VI. La rosa que no se marchita: su eco en el Vaticano
Los siglos no han apagado el interés que Rosa despierta en Roma. Distintos pontífices, en momentos distintos de la historia reciente, han vuelto sobre su figura, aunque no todos con el mismo tono.
Juan Pablo II, en su visita a Perú, la describió como una joven mestiza, enamorada de Cristo y de su cruz, de carácter dulce y palabras ardientes. Es un lenguaje que combina lo doctrinal con lo afectivo, como quien no puede hablar de Rosa sin dejarse contagiar un poco por su intensidad.
Benedicto XVI, entonces todavía cardenal Ratzinger, fue más lejos en 1986, en una homilía pronunciada en el propio santuario limeño de la santa. Allí explicó que ella nos alegra porque, al menos por un instante, nos hace experimentar también el bien a través de lo bello.
Conviene ser precisos aquí: no se trata de una insinuación sobre su atractivo físico, sino de teología estética clásica, la idea, de raíz agustiniana y tomista, de que la belleza es un camino legítimo hacia lo divino. Aun así, el lenguaje elegido, «nos arrebata», «nos alegra», «el perfume del bien», tiene una densidad casi sensorial que pocos santos reciben en boca de un Papa.
El registro de Francisco fue notablemente más sobrio. En 2018, orando ante las reliquias de los cinco santos peruanos, destacó su entrega permanente en favor de los más humildes. En 2022, durante una Audiencia General, la mencionó de paso al saludar a los peruanos, en particular a los enfermeros y enfermeras, cuya patrona es ella, que la habían celebrado el día anterior. Nada del lenguaje estético de sus predecesores: en Francisco, Rosa aparece como modelo de servicio social antes que como figura de belleza trascendente.

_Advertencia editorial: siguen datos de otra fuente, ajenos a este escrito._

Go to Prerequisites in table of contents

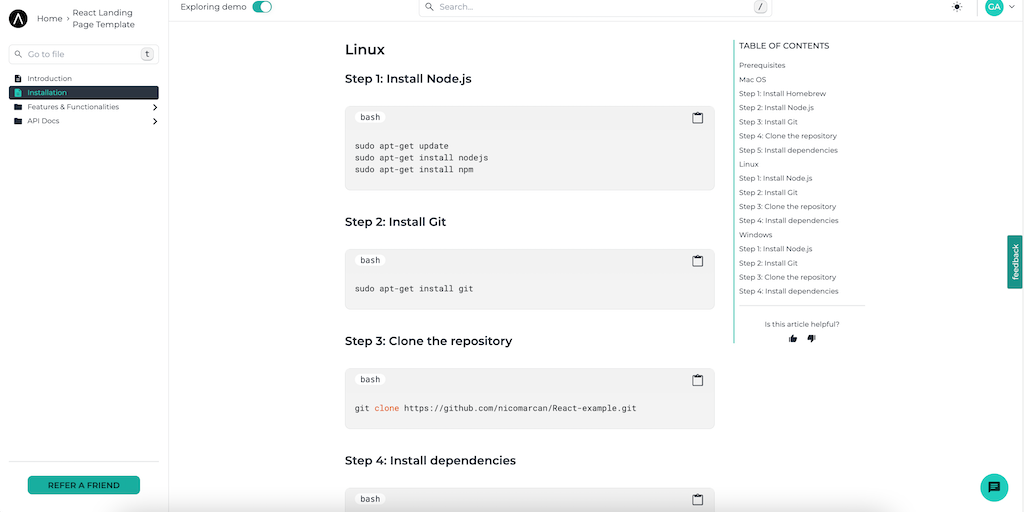(x=762, y=65)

El contraste es revelador. Cada Papa parece haber encontrado en Rosa el reflejo de sus propias preocupaciones teológicas: unos vieron en ella la vía de la belleza; otro, la vía de la entrega a los pobres. Todos, sin embargo, coinciden en algo: cuatro siglos después de su muerte, Rosa sigue siendo un espejo donde la Iglesia se mira a sí misma.
VII. Conclusión
Todo en la historia de Rosa parece converger, una y otra vez, en esa misma fecha: el 24 de agosto de 1617. Fue el día en que profetizó su propia muerte y el día en que, efectivamente, murió. Pero fue también, sin que ella pudiera saberlo, el día que puso en marcha todo lo demás: la firma de un rey, la desconfianza y luego el entusiasmo de un Papa, una constitución reformada, una ciudad que pavimentó sus calles de plata para celebrarla, y cuatro siglos de pontífices que, cada uno a su manera, siguieron encontrando en ella algo que decir.

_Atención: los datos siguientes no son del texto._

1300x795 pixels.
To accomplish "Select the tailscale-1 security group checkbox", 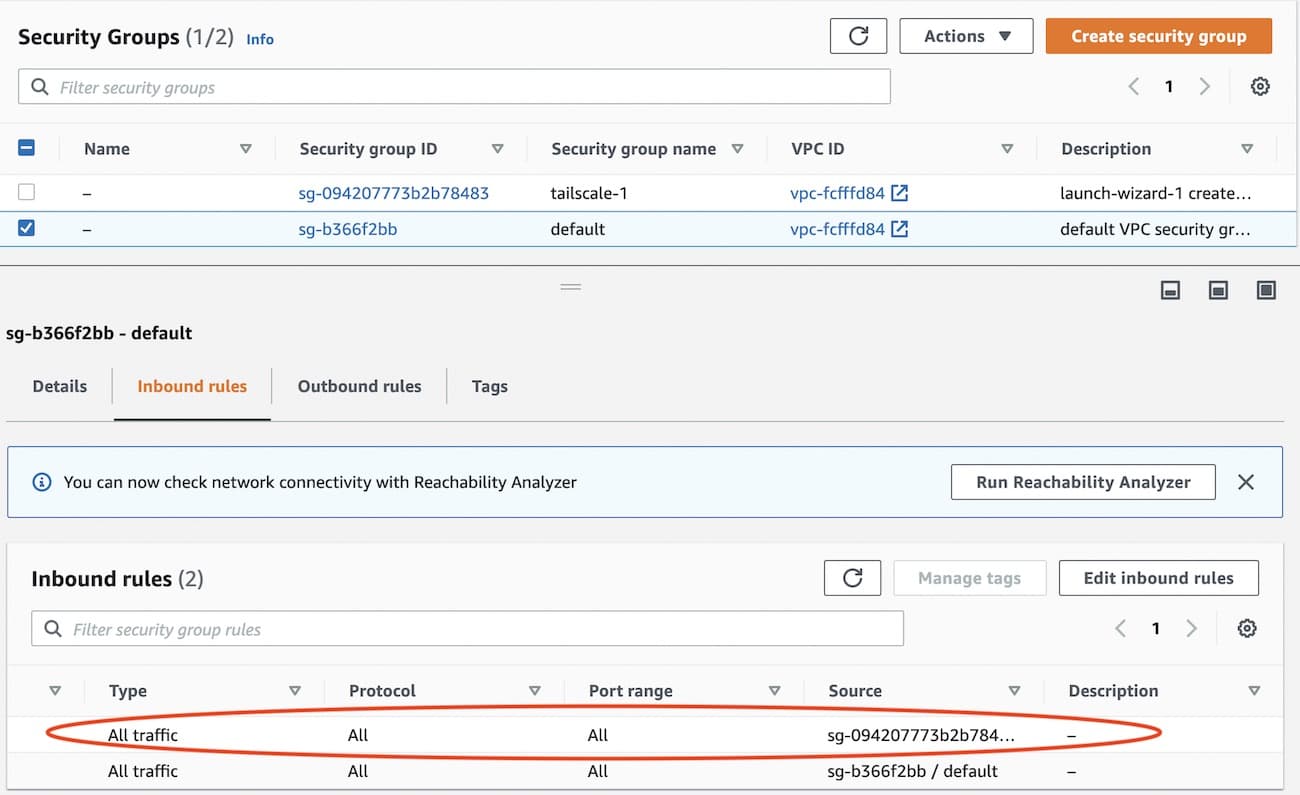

Esa doble condición del 24 de agosto, como final y como origen, es quizás la clave para entender a Rosa. No fue solo una joven que llevó el ascetismo a extremos difíciles de comprender hoy, ni solo la protagonista de anécdotas piadosas que la leyenda embelleció con el tiempo.
Fue, sobre todo, una figura capaz de sostener sobre sí misma lecturas muy distintas: la niña que veía rosas en su propio rostro, la mujer que combatió su belleza como si fuera una amenaza, la santa cuya muerte profetizada se convirtió en el punto de partida de un culto continental.
Cuatro siglos después, ese culto no se ha marchitado. Sigue vivo en las homilías, en las audiencias papales, en el nombre de calles y colegios, en la devoción de un continente entero que la reconoce como su primera santa. Y sigue vivo, también, en la pregunta que cada generación repite a su manera: qué fue exactamente lo que convirtió a una joven limeña, muerta joven y en penitencia, en un espejo donde la Iglesia, desde Clemente IX hasta Francisco, no ha dejado de mirarse.